Inspired by Clifford Peel about the potential of aviation for bringing medical assistance to the bush, the Rev Flynn began a campaign within the Presbyterian Church to find the money to buy an aircraft for the Australian Inland Mission (AIM). When H V McKay, founder of the Sunshine Harvester Company, left a large bequest to AIM for an ‘aerial experiment’, Flynn was determined to get his idea off the ground. His acquaintance with Hudson Fysh, a WWI fighter pilot who founded QANTAS, helped him to do just that..jpg)
The first flight, on 17 May 1928, from Cloncurry was made using a De Havilland named ‘Victory’ hired from the fledgling Queensland and Northern Territory Aerial Service (QANTAS) for two shillings per mile flown. The aircraft was a single engine, fabric covered, cabin bi-plane capable of carrying a pilot and four passengers at a cruising speed of just under 80 miles per hour. 'Victory', was greeted at the Julia Creek airstrip by more than 100 people. The distance travelled was 85 miles. 'Victory' went on to fly 110,000 miles in the service of the Flying Doctor until 1934 when it was replaced by QANTAS with a DH83 Fox Moth.
The first pilot, Arthur Affleck, had no navigational aids, no radio and only a compass. He navigated by landmarks such as fences, rivers, river beds, dirt roads or just wheel tracks and telegraph lines. He also flew in an open cockpit, fully exposed to the weather, behind the doctor's cabin. Airstrips were, at best, claypans or, at the worst, hastily cleared paddocks.
Flights were normally made during daylight hours although night flights were attempted in cases of extreme urgency. Fuel supplies were also carried on flights until fuel dumps were established at certain strategic outstations.
In the 1930s and 1940s aircraft used by the Sections were predominantly British, (DH-50, DH-83 Fox Moth, the DH-84 Dragon, the DH-104 Dove and the Australian built DHA (Marks I, II and III) Drover). Later, American aircraft predominated (Beechcraft Baron, Travelair, QueenAir and Duke, the Cessna 180, 182 and 421B, the Piper Cherokee, Chieftain and Navajo).
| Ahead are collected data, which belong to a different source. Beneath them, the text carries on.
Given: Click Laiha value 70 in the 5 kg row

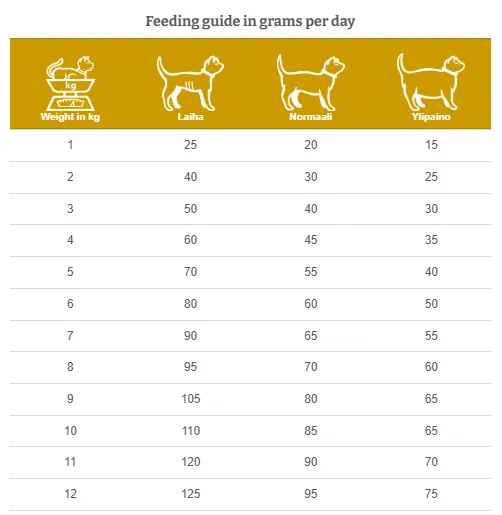Looking at the screenshot, I should tap(190, 272).
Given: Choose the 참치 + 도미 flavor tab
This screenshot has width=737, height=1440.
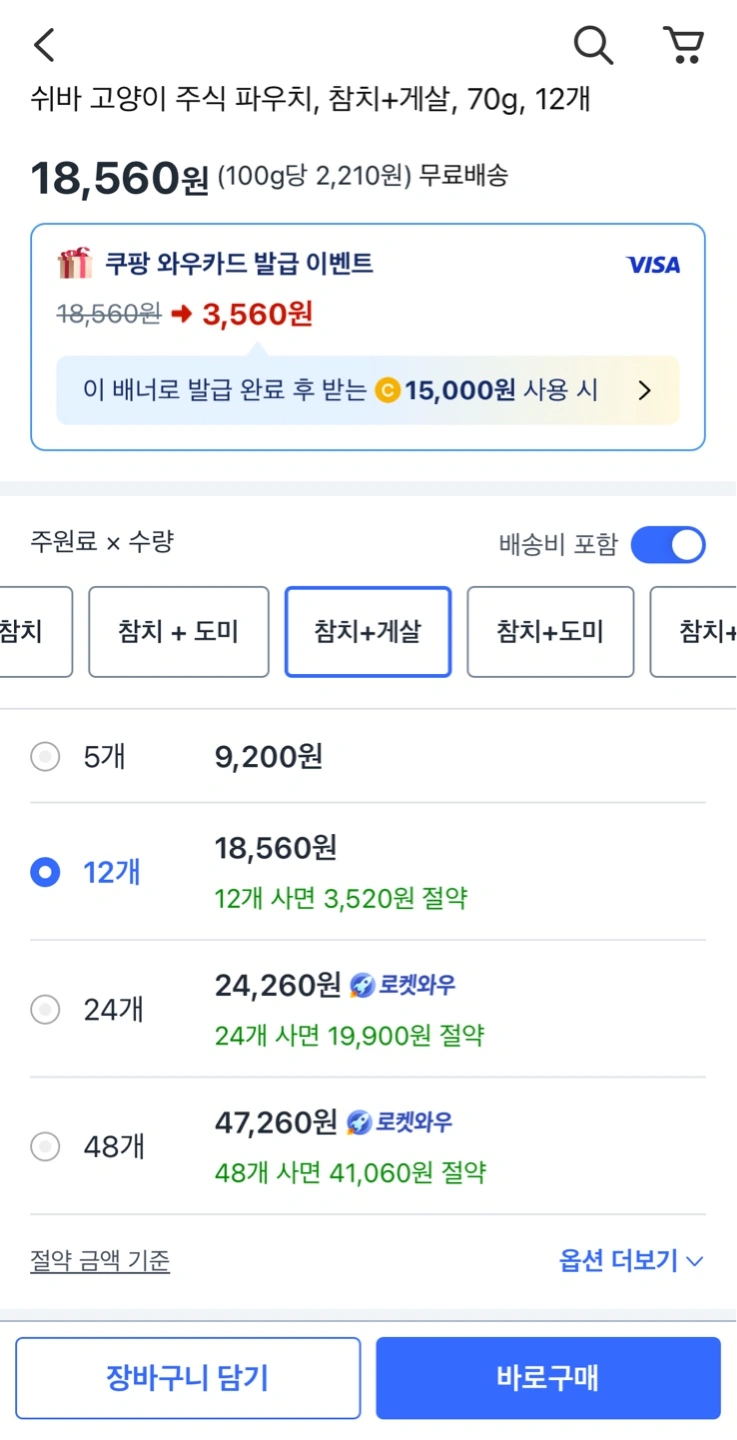Looking at the screenshot, I should click(x=179, y=632).
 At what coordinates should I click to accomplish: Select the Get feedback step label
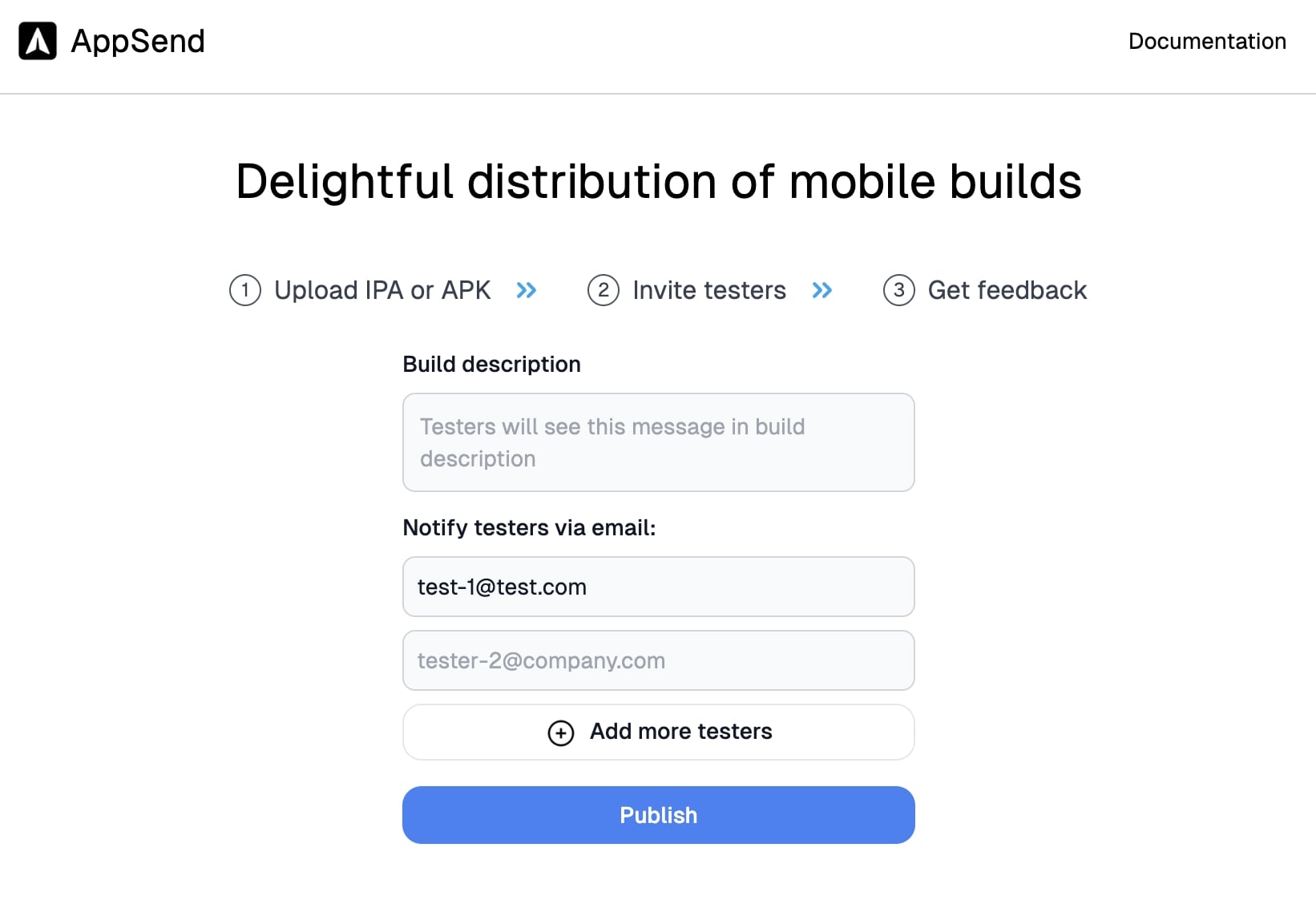1007,290
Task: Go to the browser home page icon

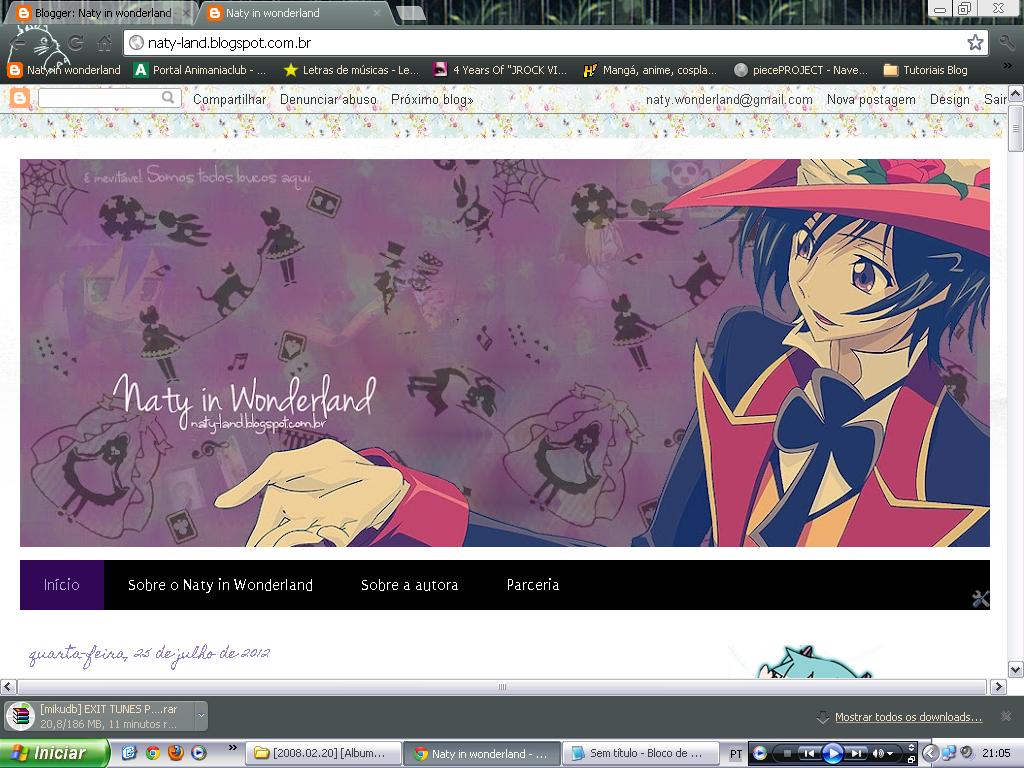Action: [104, 43]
Since the 1980s, the RFDS has been using Beechcraft King Air 200C's, B200C's and C90s, Conquest C425, Conquest II. The newest types of planes to be included in the RFDS fleet are Pilatus PC12s and Cessna Titan 404s.
Prior to the mid 1980s, RFDS aircraft were all piston engines. The introduction of the twin engined King Air B200Cs in the late 1980s and the Pilatus PC12s in the mid 1990s show the great benefits of turbo prop aircraft.
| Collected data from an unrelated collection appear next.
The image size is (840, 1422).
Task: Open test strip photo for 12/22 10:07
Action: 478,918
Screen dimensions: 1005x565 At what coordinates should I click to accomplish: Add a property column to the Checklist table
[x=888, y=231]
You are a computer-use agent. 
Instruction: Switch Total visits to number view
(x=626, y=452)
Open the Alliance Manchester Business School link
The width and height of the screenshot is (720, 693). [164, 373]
Speed, pressurisation, the ability to fly above turbulence and longer distances, larger cabins and integrated medical fit outs have greatly improved the level of patient care we can deliver as well as the comfort and safety of both patients and flight crews. Compared with the cramped interiors of the earlier models, the new aircraft have much more space for doctors, nurses and patients. They carry all the required medical equipment and are fitted out like a flying intensive care unit.
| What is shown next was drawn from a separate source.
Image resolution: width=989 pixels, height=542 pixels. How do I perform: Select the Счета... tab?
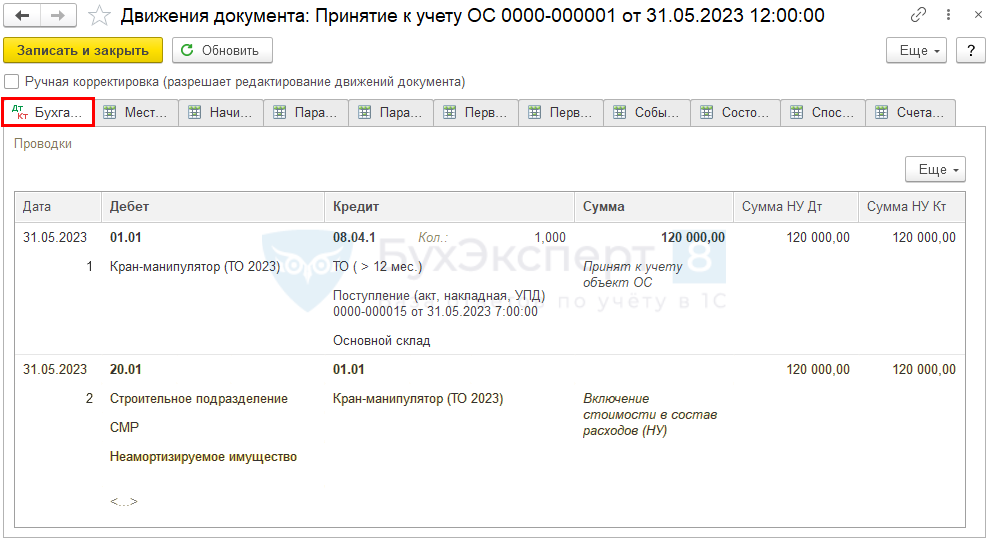pos(910,113)
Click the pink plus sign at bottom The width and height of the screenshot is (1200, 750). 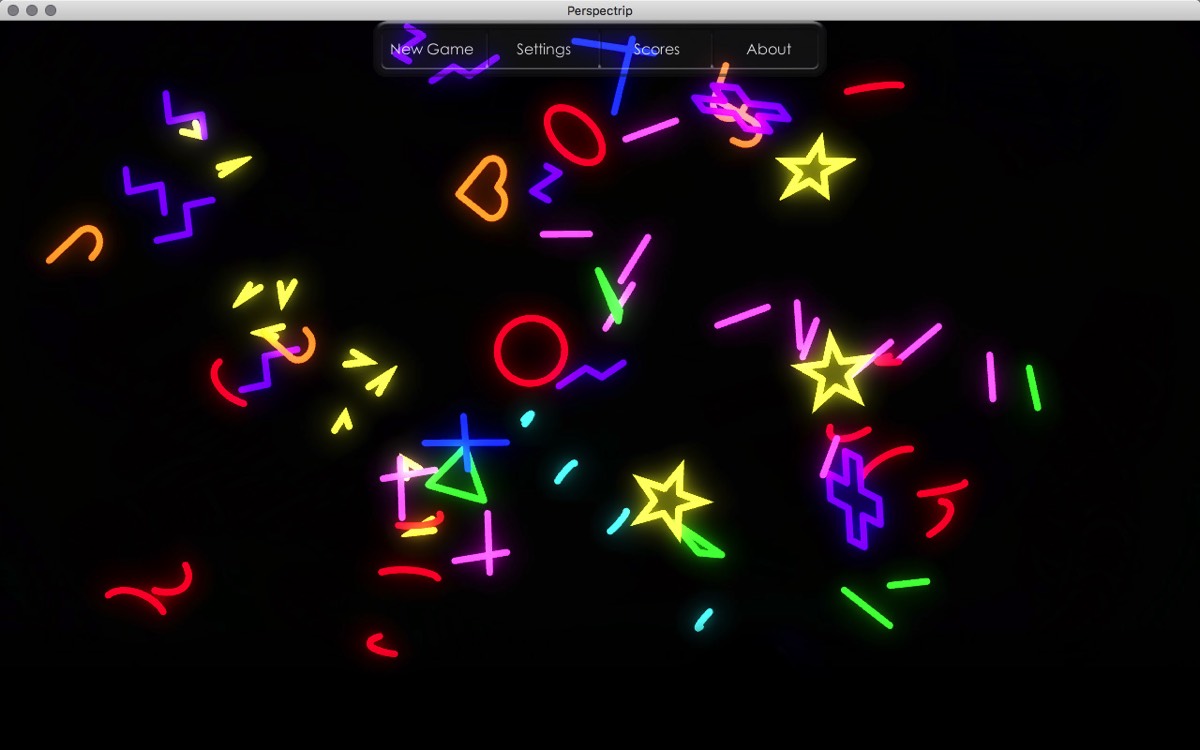[x=481, y=545]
Until the 1960s, the Service rarely owned our own aircraft. We used contractors to provide aircraft, pilots and servicing. We progressively began to purchase our own aircraft and employ our own pilots and engineers. Today, we own a fleet of 48 fully instrumented aircraft with the very latest in navigation technology. Our 146 pilots annually fly the equivalent of 25 round trips to the moon and are responsible for the care of nearly 240,000 patients! We’ve come a long way from that first flight in 1928 which saw the Flying Doctor airborne at last.